Download this worksheet at
http://tinyurl.com/mf4a33r

4

How Much to Grow

Y
OU’VE DETERMINED
how much space you have and made your garden map. Also, you know what crops you want to put there. The next thing to consider is how much of everything you want to grow. Since we are talking about working through a diet, think of how much of each thing you need for your diet plan. Once you know how many pounds of each crop your family needs for a year, you can work from there. If you are wondering how much people usually eat of each crop for the year, there is a column for that called
Pounds Consumed per Year by Average Person in U.S.
in the Master Charts found in
How to Grow More Vegetables.

Make a list of your crops, the number of pounds you need for the year, your target yield, and the space it will take to grow that amount. Include columns for the area you have allotted for that crop and the expected yield from that area. Have a column for your actual yield per 100 ft
2
. That figure can only be filled in from your experience. If you can’t grow the whole amount that you project that you need, having all the numbers on a worksheet together will help for future planning. You can use the worksheet that I’ve designed (
Figure 4.1
) or design your own.

The Master Charts mentioned above are a good resource for the yield estimates. There is a column in the Master Charts that shows the
Possible
GROW BIOINTENSIVE Yield in Pounds per 100 Square-Foot Planting
for each crop. Three numbers are given: designating what might be expected at the beginning level, an intermediate yield that might be reached after much soil building has been accomplished, and the high yield. Most people could come close to the beginning yield. Only very few will reach the high yield. Another column in the Master Charts shows the
Average U.S. Yield in Pounds per 100 Square Feet
. The yield you will achieve will depend on many factors including your soil, climate, and management skills. Using these figures as a guide, decide on a realistic yield to use as a target in your plan. Of course, if you already know how much to expect for some of your crops, you can use your own yield numbers. Eventually, with diligent record keeping, you will have your own yield figures for all your crops. For fun you could do some calculations to see how much space you could save if your target yield was higher. As the quality of your soil increases, along with increases in your skills and understanding, most likely your yields will increase — to a point, of course.

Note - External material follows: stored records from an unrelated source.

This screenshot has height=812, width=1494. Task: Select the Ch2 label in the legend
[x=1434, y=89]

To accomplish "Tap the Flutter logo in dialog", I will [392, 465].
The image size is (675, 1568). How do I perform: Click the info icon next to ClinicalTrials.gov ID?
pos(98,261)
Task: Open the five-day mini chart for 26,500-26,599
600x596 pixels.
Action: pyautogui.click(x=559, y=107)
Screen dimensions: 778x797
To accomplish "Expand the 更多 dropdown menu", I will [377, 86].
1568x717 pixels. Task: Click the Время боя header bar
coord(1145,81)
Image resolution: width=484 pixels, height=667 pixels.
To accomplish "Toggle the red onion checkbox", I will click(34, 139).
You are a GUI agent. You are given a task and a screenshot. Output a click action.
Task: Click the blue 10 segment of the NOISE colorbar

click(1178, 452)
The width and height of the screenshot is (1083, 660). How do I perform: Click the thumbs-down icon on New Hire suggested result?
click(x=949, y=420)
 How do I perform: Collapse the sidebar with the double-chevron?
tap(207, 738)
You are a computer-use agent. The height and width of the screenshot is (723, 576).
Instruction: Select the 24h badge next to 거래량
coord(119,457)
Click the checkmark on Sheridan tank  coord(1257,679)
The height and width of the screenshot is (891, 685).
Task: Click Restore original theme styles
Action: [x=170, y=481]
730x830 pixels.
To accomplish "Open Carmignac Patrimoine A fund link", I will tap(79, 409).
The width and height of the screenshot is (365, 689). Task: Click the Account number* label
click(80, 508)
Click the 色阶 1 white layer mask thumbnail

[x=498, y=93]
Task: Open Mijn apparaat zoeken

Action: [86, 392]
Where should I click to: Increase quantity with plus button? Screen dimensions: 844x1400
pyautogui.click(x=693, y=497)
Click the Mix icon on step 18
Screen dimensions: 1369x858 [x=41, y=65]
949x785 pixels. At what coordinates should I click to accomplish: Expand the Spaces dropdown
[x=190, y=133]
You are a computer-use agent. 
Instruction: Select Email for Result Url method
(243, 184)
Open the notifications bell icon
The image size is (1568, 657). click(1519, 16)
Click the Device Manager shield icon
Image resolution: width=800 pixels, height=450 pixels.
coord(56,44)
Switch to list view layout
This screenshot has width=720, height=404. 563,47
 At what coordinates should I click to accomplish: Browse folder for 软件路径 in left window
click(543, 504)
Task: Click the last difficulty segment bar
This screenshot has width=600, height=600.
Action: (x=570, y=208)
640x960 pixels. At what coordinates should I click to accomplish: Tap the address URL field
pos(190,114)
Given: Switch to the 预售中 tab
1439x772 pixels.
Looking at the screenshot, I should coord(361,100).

Figure 4.1. How Much to Grow

Download this worksheet at
http://tinyurl.com/mf4a33r

A sustainable diet is a seasonal diet. You won’t necessarily be planning to have each food on your table for every week in the year. Some things are best eaten fresh from the garden. On the other hand, you will want to have enough staple crops for every week. If you have never stopped to think about how much your family needs each week, now is the time to do that. My worksheet has columns for how many pounds are needed of each crop per week and how many weeks you would be eating it during the year. You don’t have a suitable scale at home to figure this out? That’s okay because you can use the one at the grocery store. In the produce section, pick out how much you would need to cook up for a meal and put it on the scale. Multiply that by how many times you would serve that much during the week. Are you eating it only when it is in season? How many weeks would that be? Multiply the number of weeks by how much food is needed per week and you will know how much is needed for the year. Having a good scale in your kitchen is helpful for many things. Working by count or by bunches has its limits.

This all assumes that what you are eating is food that comes from the garden. If what you are eating currently comes from boxes and cans, you will have a transition period. As I mentioned in
Chapter 1
, it is an adjustment to handle food in its raw state in your kitchen. There are no instructions on the packaging. In fact, there is no packaging. It opens the opportunity for creativity.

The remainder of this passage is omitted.